For PE firms evaluating a sale-leaseback, there are several factors to consider when choosing a partner to ensure the deal gets done quickly, efficiently and meets the needs of all parties. Here are three that are critical in today’s environment:
One of the most important qualities to look for in a sale-leaseback partner is experience. Ensuring the investor has a strong history of successfully closing transactions, including private equity-backed transactions, will ensure the process is smooth and well executed. In addition, if the deal involves multiple properties, countries or lease structures it’s important to look for a global investor with the ability to execute on complex, cross-border and multijurisdictional transactions. There are a number of new entrants in the sale-leaseback space, so working with an investor with several decades of experience may help maximize proceeds and make the process easier, particularly for PE firms exploring sale-leasebacks for the first time.
Access to capital
Another critical quality in a sale-leaseback partner – made more important in today’s environment – is access to capital. All-equity buyers, which are typically publicly traded REITs that access the public equity and debt markets, are better positioned to close on deals given they aren’t reliant on securing third-party debt financing at the time of close. This means they are less likely to re-trade and can offer better certainty of close when it comes to execution.

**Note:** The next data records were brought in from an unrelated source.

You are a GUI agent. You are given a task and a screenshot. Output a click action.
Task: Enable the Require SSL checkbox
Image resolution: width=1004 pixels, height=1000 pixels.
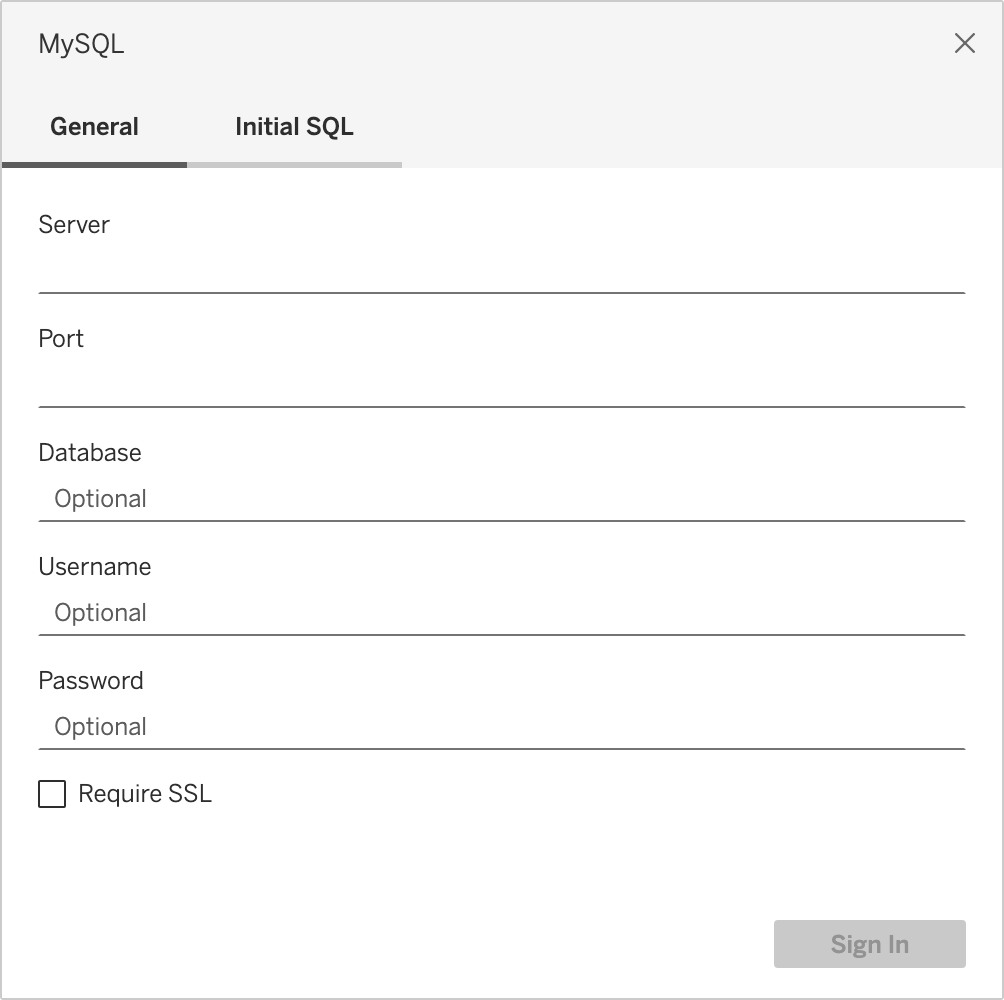(x=52, y=794)
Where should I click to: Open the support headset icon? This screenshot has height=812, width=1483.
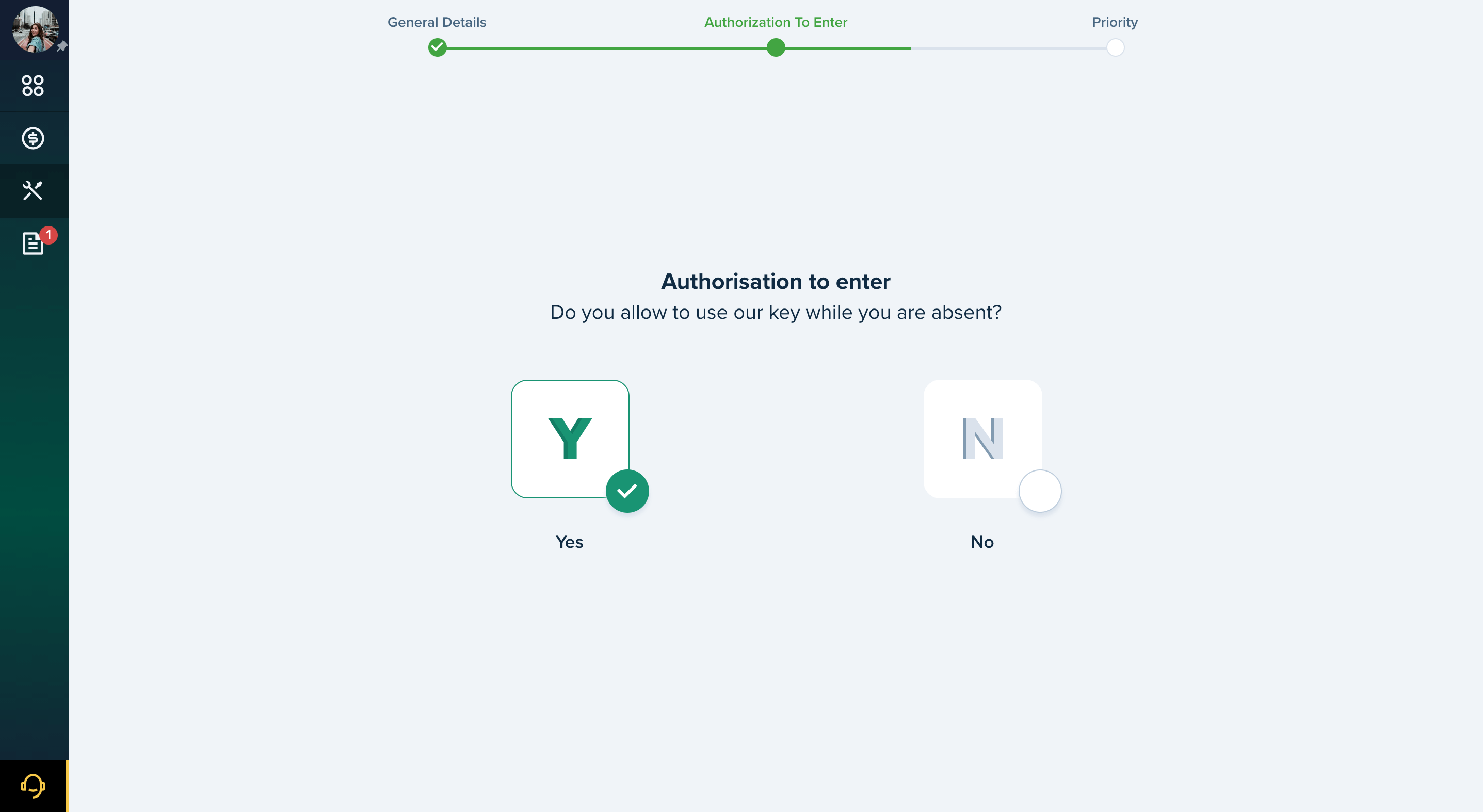[x=33, y=786]
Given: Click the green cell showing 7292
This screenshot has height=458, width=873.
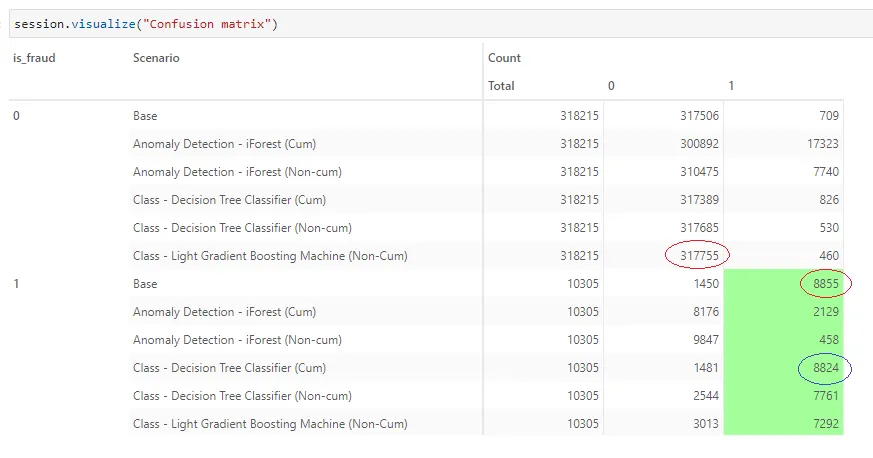Looking at the screenshot, I should click(825, 423).
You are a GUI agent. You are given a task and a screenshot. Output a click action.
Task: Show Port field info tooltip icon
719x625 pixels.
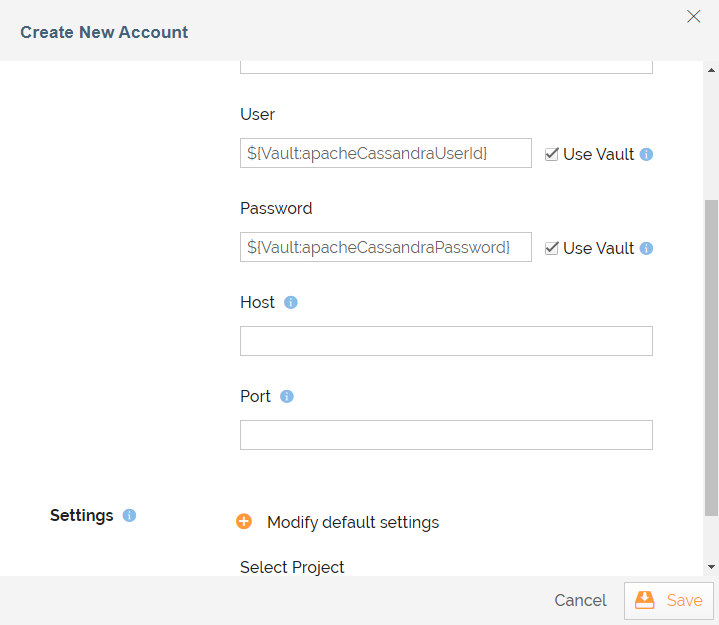click(287, 397)
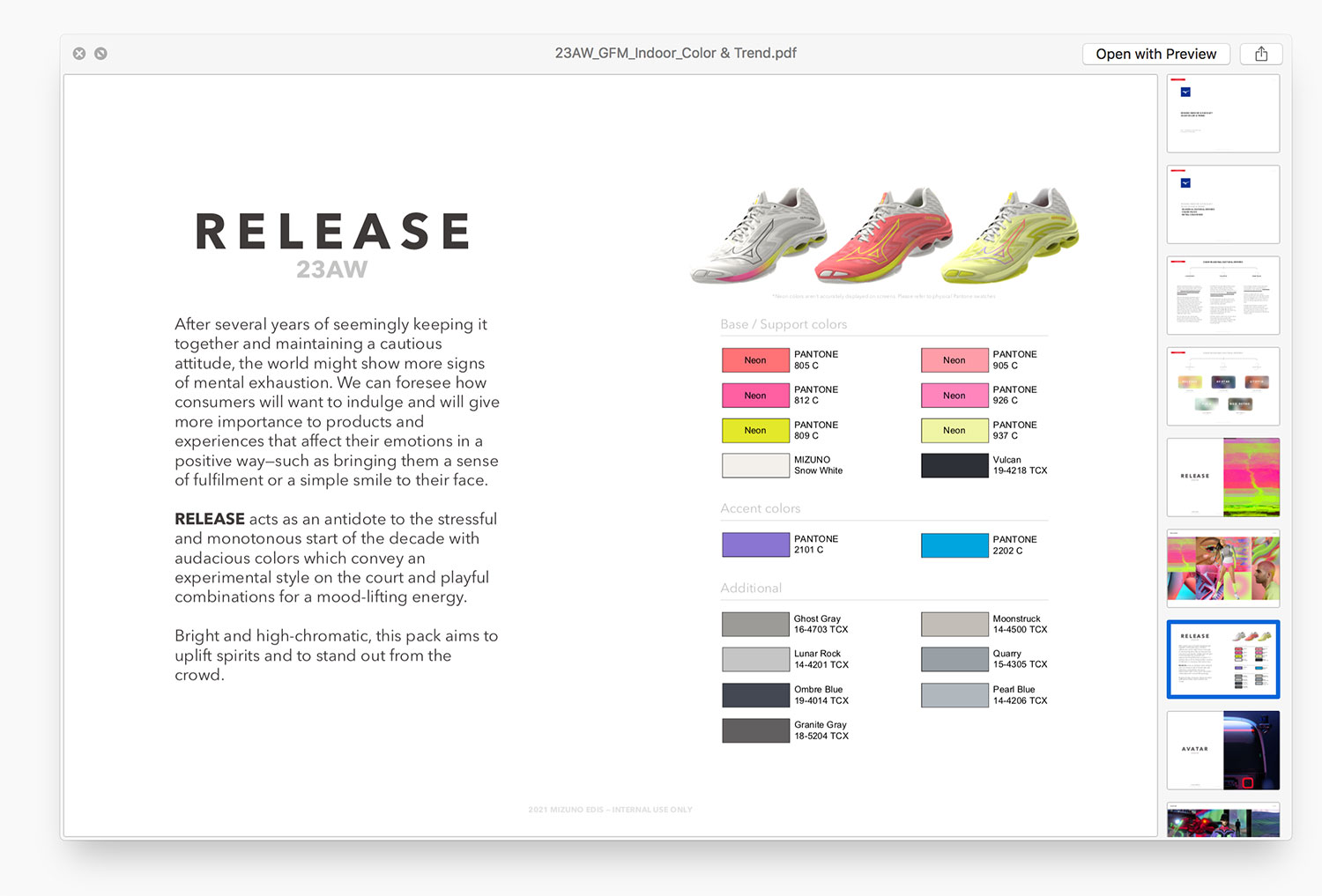Click the yellow shoe image
1322x896 pixels.
tap(1010, 238)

Ability to meet timing constraints
Many private equity firms considering sale-leasebacks are looking to do it in conjunction with a portfolio-company acquisition, leveraging the financing as part of the capital stack. This means that finding a sale-leaseback partner that can meet timing constraints is important, given the capital is needed to complete the corporate acquisition. Experienced and well-capitalized investors can typically provide a quicker and more efficient close, and some even have the ability to close in less than 30 days if required. For an example of how PE firms can use sale-leasebacks to help fund an acquisition, read about W. P. Carey’s recent deal with SK Capital and Apotex.
By finding a partner with these characteristics, private equity firms can successfully leverage a sale-leaseback to help capitalize on M&A opportunities and unlock value in portfolio-company real estate assets. W. P. Carey has 50 years of experience and has successfully closed nearly $6 billion in PE-backed deal volume. Contact us today if you’d like to evaluate a sale-leaseback as part of your financing strategy!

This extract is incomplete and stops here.